No secret handshakes, II (BR's version)


ψ(ιx(φx)) ≔ ∃x(∀y(φy ↔ y = x) ∧ ψx).


(What means that? That's Russell's iota notation for definite descriptions (sort of the basis for any artificial language as well). It also means that whenever you assert something, you make an existence claim, and it means you usually are talking scheisse--any predications (such as the King of France is bald, or not bald) about non-existent entities are false)

So, an assertive sentence turns out to entail something like this in predicate form:

--There is an x such that x is Bubba the Sweatshop Boss (∃x(Bx))

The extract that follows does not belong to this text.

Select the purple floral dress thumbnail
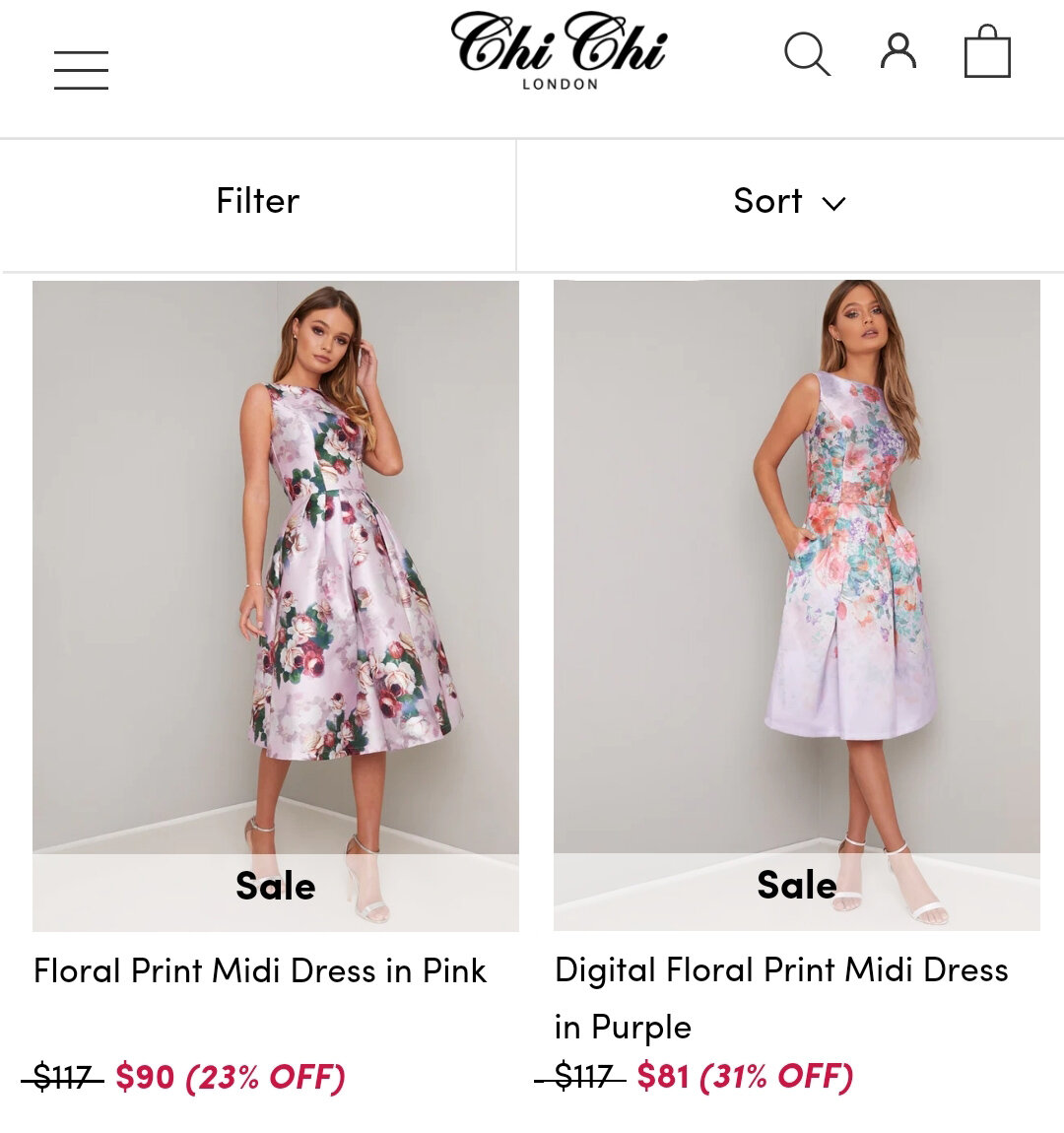This screenshot has height=1133, width=1064. (796, 606)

--For every x that is Bubba the Sweatshop Boss and every y that is Bubba the Sweatshop Boss, x equals y (i.e. there is at most one Bubba the Sweatshop Boss, hopefully) (∀x(Bx → ∀y(By → y=x))) . That indicates uniqueness, a point which the greeks, classical mathematicians and even Frege had not quite grasped.

---Bubba the Sweatshop Boss is an Oppressor. (∀x(Bx → Ox)) (or, the Sweatshops of Bubba are Oppressive--An Oppressor would run an oppressive business, presumably)


So, one merely verifies that a Sweatshop X operated by Bubba does exist, and proves that X is indeed Oppressive, and calls the Better Bidness Bureau! QED.